Hi there readers. Lately I was working on a project that was supposed to be a website working on many domains.  The website was one that ofered membership levels to users, different facilities per user group etc… The fact is users hat to login and keep the session active while getting from one domain to another. For logins sessions I used cookies but that is not really important. In fact any method used gets to the same COOKIE, and the problem is still same: how to send cookies across domains.

Why is this a huge problem?

Well  the thing is pretty simple: security reasons to not permit reading/writing of cookies from one domain to another. So if we have domain a.com and b.com, while accessing a.com we won’t be able to access any of b.com’s cookies. If this restriction wouldn’t be active, would be so a big hole into security.

 So what can we do though to have cross domain cookies?

Google-ing a lot and reading other opinions I got a final working version of it. The idea is based on a set of redirects between the domain cookies are on(user is logged in there) and the domain where we want to have same cookies set ( domain where we would like to login the user, without asking again for an user/password. Let’s denote by a.com the domain that contains the cookie and b.com the domain we need the cookies on.

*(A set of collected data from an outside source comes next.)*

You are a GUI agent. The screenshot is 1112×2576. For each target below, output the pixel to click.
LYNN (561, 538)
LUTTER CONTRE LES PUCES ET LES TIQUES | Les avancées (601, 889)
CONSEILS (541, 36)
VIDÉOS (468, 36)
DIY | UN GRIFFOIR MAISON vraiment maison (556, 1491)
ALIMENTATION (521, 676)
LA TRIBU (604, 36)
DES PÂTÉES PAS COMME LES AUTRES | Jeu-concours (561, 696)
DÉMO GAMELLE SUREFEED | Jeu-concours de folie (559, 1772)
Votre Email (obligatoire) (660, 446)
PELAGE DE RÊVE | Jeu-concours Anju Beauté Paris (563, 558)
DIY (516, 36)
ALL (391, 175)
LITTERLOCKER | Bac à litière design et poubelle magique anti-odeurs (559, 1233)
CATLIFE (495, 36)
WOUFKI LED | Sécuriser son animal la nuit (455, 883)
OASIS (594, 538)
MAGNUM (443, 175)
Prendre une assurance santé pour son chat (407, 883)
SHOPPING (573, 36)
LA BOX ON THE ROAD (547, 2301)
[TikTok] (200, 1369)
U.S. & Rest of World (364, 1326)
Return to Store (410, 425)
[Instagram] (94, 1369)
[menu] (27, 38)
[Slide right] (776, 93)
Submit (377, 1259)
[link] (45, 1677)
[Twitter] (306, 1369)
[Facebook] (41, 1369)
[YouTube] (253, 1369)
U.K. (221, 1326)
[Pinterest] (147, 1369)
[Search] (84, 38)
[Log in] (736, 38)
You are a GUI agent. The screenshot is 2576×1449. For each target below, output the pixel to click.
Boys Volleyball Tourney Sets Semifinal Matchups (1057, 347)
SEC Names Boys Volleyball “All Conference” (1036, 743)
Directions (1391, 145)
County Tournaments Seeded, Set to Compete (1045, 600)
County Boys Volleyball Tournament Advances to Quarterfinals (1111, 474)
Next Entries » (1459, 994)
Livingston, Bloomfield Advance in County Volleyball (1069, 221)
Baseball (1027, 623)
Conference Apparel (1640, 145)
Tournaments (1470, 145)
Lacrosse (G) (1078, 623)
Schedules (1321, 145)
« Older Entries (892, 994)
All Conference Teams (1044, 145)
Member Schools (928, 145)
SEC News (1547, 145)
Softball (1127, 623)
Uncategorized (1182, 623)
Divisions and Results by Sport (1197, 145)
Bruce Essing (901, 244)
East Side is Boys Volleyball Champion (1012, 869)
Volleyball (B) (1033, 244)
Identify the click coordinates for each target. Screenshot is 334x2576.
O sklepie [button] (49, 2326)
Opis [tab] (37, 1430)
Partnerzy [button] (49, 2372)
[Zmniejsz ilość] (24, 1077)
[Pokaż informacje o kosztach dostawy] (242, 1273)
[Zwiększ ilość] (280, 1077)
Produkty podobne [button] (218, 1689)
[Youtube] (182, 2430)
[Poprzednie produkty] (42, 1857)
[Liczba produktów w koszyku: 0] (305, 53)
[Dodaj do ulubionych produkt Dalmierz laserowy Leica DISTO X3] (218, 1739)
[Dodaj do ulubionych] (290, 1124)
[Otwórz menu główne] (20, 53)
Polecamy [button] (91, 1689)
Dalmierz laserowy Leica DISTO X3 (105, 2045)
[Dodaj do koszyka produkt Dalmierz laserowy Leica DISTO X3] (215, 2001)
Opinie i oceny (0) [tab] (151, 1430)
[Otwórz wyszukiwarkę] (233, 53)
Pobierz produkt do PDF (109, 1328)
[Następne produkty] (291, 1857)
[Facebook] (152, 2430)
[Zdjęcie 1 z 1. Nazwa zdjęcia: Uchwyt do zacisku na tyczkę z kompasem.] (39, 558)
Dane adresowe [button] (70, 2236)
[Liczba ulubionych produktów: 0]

The whole process works in some steps:

  1. First from domain b.com we do a request to domain a.com;
  2. On this request, on a.com we respond by building a http GET/POST to domain b.com  sending there the needed cookies as HTTP GET/POST parameters (pairs name/value).
  3. on domain b.com, as a response to request from domain a.com we take each POST/GET parameters and send them as cookies to the browser.
  4. This step is optional, but if into the previous steps we used GET as the HTTP method of requests, than this needs to be done in order to avoid security holes. Why is that? Well in step 3 we sent a GET request to b.com. So we are on b.com?some_query string. That query string has the needed cookies so that when accessing that url, it’ll automatically login user on domain b.com( the desired effect). Now, if on domain b.com there is an external link, user clicks on it, after being redirected from a.com. On that external link’s webserver, into the logs, will be stored the refferal, which is exactly our URL containing the COOKIES needed to automatically login. Someone may see those logs and login without being authorized.
    So what’s about this step. Pretty simple:  we do another redirect to domain b.com, stripping the COOKIES into the GET string. That way we are secure. 

That should be all.  this is the main mechanism that I got implemented and working. I’ll come back in another post looking a practical way of doing it. Any comments are welcome. If you discover any security holes or you think something is wrong, please leave your feedback.